The applicant’s initial claims were that in 1994 he was forced to flee to the border area. However, when asked to explain this further at the hearing, he stated he went to the border area because of the financial difficulties his family was facing . . . and that his reason for going to the border was to earn money. It was not to escape any ill treatment –

But, in fact, his evidence was, well, look, yes, he went to the border for trading purposes and because of financial difficulties but those financial difficulties arose out of the fact that his brother, who had been the sole breadwinner for the family, could no longer be the sole breadwinner for the family because he had been tortured by the military. So the ill-treatment was part of his explanation there.

When one goes to the next page, for example, and you say you cannot accept that he was a bodyguard, he might have had some involvement with this person in the KDA, well, they then go on and say:

The applicant . . . had no military training –

and has concerns because he claimed to be close to this particular person. In fact, he explained that he certainly had known this person a short time but he also explained at page 19 that because this other person was Burmese and the other people Kachin, he was intimate with them.
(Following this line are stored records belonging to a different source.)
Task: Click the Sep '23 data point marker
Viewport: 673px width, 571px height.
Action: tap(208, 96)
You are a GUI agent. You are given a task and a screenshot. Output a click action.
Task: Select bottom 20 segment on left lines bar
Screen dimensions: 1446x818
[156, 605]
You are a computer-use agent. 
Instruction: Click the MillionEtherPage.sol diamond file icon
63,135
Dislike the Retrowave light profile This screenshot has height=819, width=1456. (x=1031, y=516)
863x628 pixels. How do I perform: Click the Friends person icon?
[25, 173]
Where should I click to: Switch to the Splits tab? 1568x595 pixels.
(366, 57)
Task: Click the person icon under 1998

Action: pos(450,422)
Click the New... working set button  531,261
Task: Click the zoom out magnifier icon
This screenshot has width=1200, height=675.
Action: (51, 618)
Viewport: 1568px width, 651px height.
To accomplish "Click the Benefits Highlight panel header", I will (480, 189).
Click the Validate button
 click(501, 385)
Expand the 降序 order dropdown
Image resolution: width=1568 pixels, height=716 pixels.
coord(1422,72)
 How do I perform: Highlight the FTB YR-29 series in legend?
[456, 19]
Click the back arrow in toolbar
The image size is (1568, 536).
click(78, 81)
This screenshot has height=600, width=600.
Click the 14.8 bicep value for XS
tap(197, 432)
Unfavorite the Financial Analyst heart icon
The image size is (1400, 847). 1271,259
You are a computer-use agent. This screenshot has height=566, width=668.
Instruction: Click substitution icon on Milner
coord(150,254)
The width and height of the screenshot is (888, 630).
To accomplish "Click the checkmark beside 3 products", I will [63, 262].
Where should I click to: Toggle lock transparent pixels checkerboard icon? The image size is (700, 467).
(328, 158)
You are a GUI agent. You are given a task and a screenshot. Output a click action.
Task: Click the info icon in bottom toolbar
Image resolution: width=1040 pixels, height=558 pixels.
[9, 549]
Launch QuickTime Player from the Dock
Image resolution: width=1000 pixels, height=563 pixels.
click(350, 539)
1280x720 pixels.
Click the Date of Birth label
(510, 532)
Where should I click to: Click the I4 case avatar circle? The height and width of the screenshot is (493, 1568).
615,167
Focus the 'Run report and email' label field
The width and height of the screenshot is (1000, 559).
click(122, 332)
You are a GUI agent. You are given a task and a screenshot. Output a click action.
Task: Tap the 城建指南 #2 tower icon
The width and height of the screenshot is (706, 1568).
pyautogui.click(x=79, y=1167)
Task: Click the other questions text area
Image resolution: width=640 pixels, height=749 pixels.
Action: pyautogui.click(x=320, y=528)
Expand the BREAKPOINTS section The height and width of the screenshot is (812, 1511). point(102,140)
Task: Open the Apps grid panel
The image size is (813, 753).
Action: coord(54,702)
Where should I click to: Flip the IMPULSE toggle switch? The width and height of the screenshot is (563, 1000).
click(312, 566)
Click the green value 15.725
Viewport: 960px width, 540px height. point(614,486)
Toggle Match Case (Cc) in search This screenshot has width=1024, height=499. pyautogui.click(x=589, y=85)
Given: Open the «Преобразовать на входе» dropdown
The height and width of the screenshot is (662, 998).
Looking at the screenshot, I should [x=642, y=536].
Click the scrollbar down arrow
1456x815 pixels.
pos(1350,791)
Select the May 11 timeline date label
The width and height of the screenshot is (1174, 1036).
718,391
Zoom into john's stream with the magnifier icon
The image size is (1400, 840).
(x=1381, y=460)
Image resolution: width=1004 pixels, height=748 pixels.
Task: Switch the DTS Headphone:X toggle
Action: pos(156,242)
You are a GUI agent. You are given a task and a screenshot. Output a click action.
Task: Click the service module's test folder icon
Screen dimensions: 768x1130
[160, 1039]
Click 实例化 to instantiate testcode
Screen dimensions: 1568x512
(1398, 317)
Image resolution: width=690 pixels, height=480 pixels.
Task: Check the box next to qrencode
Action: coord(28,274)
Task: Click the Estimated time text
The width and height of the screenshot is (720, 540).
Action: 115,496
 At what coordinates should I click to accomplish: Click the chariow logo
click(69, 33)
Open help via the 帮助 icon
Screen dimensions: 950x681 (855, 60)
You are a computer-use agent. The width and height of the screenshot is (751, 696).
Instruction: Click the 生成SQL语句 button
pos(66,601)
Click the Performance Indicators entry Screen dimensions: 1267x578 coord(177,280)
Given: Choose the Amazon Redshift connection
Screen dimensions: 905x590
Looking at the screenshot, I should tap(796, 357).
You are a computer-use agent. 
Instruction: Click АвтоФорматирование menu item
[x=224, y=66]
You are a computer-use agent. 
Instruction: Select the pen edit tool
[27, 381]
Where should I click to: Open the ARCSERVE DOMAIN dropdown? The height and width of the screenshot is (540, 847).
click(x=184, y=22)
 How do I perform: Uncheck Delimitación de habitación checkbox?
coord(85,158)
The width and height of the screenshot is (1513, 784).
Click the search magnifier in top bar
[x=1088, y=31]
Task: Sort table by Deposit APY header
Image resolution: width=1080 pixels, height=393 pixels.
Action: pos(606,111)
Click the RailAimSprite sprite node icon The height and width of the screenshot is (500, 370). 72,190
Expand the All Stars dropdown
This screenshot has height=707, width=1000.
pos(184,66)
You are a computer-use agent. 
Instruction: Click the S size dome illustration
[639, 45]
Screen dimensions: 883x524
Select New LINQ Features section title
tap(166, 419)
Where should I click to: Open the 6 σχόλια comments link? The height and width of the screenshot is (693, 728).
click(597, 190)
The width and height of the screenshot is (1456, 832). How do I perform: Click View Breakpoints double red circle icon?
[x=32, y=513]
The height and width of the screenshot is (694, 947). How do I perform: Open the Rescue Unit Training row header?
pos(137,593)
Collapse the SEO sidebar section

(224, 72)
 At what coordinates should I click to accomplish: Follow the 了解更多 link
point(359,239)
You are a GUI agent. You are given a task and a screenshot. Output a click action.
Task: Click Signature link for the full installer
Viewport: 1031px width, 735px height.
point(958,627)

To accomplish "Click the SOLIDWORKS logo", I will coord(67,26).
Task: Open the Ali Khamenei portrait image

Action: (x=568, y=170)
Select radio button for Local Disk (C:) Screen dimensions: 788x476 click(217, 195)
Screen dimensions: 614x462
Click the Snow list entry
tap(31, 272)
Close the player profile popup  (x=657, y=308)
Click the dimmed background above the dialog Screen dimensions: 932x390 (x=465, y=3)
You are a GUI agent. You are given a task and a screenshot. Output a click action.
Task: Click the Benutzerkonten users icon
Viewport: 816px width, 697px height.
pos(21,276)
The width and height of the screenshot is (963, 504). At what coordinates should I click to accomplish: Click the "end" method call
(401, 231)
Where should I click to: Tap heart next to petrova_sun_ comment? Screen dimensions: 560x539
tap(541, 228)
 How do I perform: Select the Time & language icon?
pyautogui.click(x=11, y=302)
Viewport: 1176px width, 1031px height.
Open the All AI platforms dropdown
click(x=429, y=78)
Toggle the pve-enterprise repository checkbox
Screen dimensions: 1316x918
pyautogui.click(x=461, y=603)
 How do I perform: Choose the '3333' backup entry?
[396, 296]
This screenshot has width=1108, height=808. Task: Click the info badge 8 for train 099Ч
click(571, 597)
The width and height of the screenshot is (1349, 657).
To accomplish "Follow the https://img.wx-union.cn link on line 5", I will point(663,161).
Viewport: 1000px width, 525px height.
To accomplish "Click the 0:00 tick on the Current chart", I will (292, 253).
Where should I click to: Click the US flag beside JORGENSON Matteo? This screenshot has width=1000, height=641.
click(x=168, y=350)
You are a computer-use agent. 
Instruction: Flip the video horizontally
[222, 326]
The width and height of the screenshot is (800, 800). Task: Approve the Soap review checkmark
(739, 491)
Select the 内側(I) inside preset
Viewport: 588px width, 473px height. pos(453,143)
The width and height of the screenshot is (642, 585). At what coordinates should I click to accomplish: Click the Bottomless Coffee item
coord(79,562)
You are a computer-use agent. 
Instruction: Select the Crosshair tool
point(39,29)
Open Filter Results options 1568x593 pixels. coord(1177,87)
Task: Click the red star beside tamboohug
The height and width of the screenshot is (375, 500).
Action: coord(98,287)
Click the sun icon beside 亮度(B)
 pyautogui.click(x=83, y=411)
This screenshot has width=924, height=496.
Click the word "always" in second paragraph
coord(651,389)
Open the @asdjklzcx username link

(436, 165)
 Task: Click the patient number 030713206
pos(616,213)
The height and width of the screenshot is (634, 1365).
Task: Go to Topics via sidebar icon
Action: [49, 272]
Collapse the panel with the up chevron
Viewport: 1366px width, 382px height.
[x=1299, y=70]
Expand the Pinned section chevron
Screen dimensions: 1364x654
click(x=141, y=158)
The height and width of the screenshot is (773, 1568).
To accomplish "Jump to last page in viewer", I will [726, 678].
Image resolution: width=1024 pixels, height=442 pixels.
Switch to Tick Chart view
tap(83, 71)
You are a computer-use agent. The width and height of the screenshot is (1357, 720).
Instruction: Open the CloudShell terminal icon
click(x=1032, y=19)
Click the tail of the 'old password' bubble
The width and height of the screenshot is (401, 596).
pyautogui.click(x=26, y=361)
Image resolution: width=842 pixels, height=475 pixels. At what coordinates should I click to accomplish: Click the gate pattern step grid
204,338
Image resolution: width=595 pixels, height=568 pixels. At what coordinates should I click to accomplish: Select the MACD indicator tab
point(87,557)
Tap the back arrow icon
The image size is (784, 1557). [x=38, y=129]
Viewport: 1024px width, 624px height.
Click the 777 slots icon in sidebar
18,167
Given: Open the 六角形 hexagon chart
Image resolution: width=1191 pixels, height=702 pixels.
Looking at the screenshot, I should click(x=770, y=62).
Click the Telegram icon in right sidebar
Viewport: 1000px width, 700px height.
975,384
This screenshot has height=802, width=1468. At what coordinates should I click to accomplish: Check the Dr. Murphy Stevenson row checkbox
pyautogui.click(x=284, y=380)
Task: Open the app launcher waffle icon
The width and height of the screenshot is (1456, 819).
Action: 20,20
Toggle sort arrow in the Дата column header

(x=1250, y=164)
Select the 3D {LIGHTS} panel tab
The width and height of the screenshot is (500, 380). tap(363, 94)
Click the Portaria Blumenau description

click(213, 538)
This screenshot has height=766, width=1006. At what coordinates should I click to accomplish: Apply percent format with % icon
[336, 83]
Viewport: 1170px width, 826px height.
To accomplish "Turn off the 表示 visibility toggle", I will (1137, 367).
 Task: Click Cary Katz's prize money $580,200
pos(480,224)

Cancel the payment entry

Then, in regard to the difference related in regard to the KDA that there was a difference there in what he ascribed the motivation as to why he might have had to report, which should be difficult for anyone to answer in any event, that his view of the KDA’s closeness to government had changed. What is not said there and what is again in the booklet of material at page 25, lines 1 to 4 is that in fact the KDA – he had learned from his sister on a telephone call after he had spoken to the delegate that in fact the KDA was now very close to government and this is what made him surmise that perhaps all along it had not been so much his association with the KDA which made them want to keep an eye on him, but more the fact that he had left the KDA.

Essentially, those were the credibility issues which were found against the applicant and upon which it was then said, well, in the light of those it is clear enough not to place any credence upon the letter either if one treats the letter as standing on its own or as corroborative of other material. The other aspect to it is, so far as what was put to the applicant about the letter, no more was put to him than it seems odd that his name should appear – it appears my time is up, your Honour.

HAYNE J: No, you have a minute or two left. That is the yellow light, not the red light. Yes.

MR LINDSAY: Thank you, your Honour. I can make the points very briefly, but in regard to that, all the Tribunal really put to him was it seems
odd that your English name should appear on the.....because Burmese do not approve of English names and the answer he gave was then misunderstood by the Tribunal. That is the extent of the evidence in relation to that matter. Those are my submissions.

HAYNE J: Thank you very much, Mr Lindsay. We need not trouble you, Mr Allanson.

An appeal, in our opinion, would enjoy insufficient prospects of success to warrant a grant of special leave in this matter. Accordingly, special leave to appeal is refused. It must be refused with costs.